Relatório da FAO mostra que oferta mundial de carnes oriundas da pesca e da aquicultura avançou; Brasil tem potencial para expandir produção.
Por Xico Graziano
Atenção, ocorreu um marco na história da alimentação mundial: a produção de pescado ultrapassou a pesca de captura. O fato consta do mais recente relatório da FAO (Organização das Nações Unidas para a Alimentação e a Agricultura) sobre a aquicultura.
Somando-se a pesca tradicional com a produção aquícola, foram ofertadas 223,2 milhões de toneladas de alimentos em 2022, sendo 185,4 milhões de toneladas de animais aquáticos (peixes, crustáceos e moluscos, principalmente) e 37,8 milhões de toneladas de algas.
Mostra a FAO que a aquicultura mundial, excluindo- se o cultivo das algas, respondeu em 2022 por 51% da produção de animais aquáticos, principalmente peixes (piscicultura), camarões (carcinocultura), ostras (ostreicultura), polvos (octopodicultura), mexilhões (mitilicultura) e vieiras (pectinicultura).

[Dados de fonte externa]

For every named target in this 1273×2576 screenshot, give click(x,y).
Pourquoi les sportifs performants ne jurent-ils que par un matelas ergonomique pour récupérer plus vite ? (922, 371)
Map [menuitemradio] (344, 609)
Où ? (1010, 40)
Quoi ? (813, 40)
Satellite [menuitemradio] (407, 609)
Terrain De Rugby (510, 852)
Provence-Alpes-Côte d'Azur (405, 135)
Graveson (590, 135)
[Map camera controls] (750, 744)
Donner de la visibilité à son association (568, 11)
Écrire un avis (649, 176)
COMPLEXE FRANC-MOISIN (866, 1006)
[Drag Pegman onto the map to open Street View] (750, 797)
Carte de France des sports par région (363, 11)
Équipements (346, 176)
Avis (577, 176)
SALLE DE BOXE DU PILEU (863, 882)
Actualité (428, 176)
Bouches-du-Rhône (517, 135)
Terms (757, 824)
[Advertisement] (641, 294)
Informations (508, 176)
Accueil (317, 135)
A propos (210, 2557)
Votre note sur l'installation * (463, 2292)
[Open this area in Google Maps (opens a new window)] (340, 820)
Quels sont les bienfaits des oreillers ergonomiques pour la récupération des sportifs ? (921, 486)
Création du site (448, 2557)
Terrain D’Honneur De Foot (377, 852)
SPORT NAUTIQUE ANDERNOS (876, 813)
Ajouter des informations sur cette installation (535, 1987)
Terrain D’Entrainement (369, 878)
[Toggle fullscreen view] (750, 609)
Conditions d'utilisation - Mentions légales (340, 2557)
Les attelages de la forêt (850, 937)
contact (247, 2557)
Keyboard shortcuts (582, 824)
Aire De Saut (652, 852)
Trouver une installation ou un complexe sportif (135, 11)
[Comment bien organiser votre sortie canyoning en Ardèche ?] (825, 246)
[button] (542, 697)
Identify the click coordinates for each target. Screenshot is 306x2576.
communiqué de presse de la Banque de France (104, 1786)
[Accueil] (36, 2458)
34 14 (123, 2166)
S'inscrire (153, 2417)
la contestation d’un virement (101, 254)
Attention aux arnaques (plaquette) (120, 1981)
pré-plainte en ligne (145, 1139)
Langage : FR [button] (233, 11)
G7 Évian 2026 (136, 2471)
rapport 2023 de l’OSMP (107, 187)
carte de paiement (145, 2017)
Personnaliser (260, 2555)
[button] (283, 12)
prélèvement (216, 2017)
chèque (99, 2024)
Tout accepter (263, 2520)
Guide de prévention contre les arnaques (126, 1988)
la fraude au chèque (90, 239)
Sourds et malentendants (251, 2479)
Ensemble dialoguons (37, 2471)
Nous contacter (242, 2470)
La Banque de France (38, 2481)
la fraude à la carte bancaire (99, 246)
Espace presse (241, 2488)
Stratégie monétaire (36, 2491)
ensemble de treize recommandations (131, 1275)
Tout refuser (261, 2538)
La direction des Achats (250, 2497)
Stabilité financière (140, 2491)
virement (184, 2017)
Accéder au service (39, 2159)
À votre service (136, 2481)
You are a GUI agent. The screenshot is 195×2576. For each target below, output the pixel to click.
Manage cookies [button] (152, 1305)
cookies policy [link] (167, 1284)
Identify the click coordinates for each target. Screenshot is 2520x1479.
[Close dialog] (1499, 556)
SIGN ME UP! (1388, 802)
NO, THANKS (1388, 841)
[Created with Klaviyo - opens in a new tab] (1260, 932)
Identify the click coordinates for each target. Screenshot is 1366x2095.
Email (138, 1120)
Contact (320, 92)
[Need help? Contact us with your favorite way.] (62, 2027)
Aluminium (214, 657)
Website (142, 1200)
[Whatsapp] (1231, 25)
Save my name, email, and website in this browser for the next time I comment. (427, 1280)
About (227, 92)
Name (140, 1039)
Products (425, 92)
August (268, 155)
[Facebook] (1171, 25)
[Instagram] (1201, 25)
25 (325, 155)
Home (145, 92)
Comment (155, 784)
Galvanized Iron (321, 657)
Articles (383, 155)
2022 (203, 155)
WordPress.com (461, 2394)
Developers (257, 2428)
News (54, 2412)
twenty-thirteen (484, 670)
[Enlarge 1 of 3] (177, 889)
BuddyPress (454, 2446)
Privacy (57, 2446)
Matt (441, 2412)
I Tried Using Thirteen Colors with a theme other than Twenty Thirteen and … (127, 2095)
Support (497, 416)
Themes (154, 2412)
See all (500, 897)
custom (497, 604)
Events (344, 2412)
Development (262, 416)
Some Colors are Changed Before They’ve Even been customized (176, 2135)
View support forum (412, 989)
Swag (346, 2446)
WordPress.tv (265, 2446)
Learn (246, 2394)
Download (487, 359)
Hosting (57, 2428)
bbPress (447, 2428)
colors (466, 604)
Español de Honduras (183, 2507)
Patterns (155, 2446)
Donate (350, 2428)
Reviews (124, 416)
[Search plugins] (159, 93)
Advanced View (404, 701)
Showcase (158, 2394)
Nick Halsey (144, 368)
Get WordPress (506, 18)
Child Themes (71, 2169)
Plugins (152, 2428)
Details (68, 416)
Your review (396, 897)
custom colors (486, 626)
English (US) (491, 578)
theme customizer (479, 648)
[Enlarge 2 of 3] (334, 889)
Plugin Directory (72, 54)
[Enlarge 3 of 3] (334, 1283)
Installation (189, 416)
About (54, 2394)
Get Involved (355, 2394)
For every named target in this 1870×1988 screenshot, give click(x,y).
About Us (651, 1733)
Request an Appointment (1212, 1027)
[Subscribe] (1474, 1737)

Em termos per capita, a oferta mundial dessas carnes oriunda da pesca e da aquicultura atinge aproximadamente 23 kg/ano, representando metade da produção mundial per capita de carnes de outros animais (45 kg/ano). Aves (39%), suínos (34%) e bovinos (21%) lideram entre as 365 milhões de toneladas produzidas em 2023.
Para nós, brasileiros, que ainda consumimos poucos pescados, e nos acostumamos a ter a carne bovina na mesa, é surpreendente verificar que o volume de carne de animais aquáticos, pescados ou produzidos, ultrapassa em 2,4 vezes a produção mundial de carne bovina, que monta a 76 milhões de toneladas (2023). Quer dizer, o peixe nada de braçada sobre o bife no mundo.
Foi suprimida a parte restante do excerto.